• [Set problem 1]:
Collect every line of the listing that contains the string "This".

• [Source extract]:
►
# Given the centre (0,0) and a tangent that has the equation 3x-4y=30, what is the equation of the circle?

Jul 17, 2016

${x}^{2} + {y}^{2} = 36$

#### Explanation:

Length of a perpendicular from a point $\left({x}_{1} , {y}_{1}\right)$ to the line $a x + b y + c = 0$ is given by $\frac{| a {x}_{1} + b {y}_{1} + c |}{\sqrt{{a}^{2} + {b}^{2}}}$

Hence length of perpendicular from $\left(0 , 0\right)$ to $3 x - 4 y - 30 = 0$ is $\frac{| 3 \cdot 0 + \left(- 4\right) \cdot 0 - 30 |}{\sqrt{{3}^{2} + {\left(- 4\right)}^{2}}} = \frac{30}{\sqrt{9 + 16}} = \frac{30}{5} = 6$

But this is radius of the circle. Hence, equation of circle will be

${\left(x - 0\right)}^{2} + {\left(y - 0\right)}^{2} = {6}^{2}$ or

${x}^{2} + {y}^{2} = 36$

Jul 17, 2016

Reqd. eqn. of the circle is ${x}^{2} + {y}^{2} = 36$.
◄
• [Data shown]:
►
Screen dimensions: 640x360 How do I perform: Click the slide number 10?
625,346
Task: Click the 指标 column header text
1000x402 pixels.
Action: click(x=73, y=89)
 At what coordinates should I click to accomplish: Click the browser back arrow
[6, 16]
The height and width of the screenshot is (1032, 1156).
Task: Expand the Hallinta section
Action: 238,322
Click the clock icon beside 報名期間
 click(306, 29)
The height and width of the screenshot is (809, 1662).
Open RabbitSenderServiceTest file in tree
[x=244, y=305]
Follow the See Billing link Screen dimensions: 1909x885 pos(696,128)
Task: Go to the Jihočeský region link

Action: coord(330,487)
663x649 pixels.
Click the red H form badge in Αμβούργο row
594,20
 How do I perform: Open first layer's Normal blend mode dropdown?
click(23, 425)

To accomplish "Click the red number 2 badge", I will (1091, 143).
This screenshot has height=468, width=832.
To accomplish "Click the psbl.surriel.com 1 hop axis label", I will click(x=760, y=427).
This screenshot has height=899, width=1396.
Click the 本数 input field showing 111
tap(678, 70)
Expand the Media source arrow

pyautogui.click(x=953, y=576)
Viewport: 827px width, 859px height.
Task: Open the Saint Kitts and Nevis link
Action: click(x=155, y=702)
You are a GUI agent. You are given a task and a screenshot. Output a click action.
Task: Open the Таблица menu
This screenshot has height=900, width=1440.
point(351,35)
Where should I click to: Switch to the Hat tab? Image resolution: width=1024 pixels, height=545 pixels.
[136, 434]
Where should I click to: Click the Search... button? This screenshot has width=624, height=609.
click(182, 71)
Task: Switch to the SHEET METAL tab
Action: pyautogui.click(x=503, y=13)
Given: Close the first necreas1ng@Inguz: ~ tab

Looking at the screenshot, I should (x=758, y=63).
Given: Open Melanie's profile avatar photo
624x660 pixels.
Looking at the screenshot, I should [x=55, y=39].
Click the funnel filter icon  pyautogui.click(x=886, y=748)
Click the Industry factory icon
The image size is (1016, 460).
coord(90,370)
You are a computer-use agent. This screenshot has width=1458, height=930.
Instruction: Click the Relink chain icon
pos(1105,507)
◄
• [Set problem 2]:
Answer these questions from the circle solution:
(a) In what form is the tangent line written for the perpendicular-distance calculation?
(b) What length does the calculation give for the radius of the circle?
(c) What date is shown with the answers?

• [Full solution 1]:
This screenshot has height=468, width=832.
This screenshot has height=899, width=1396.
This screenshot has height=900, width=1440.
Where should I click to: Click the Search... button? This screenshot has width=624, height=609.
You are a computer-use agent. This screenshot has width=1458, height=930.

• [Full solution 2]:
(a) 3x − 4y − 30 = 0
(b) 6
(c) Jul 17, 2016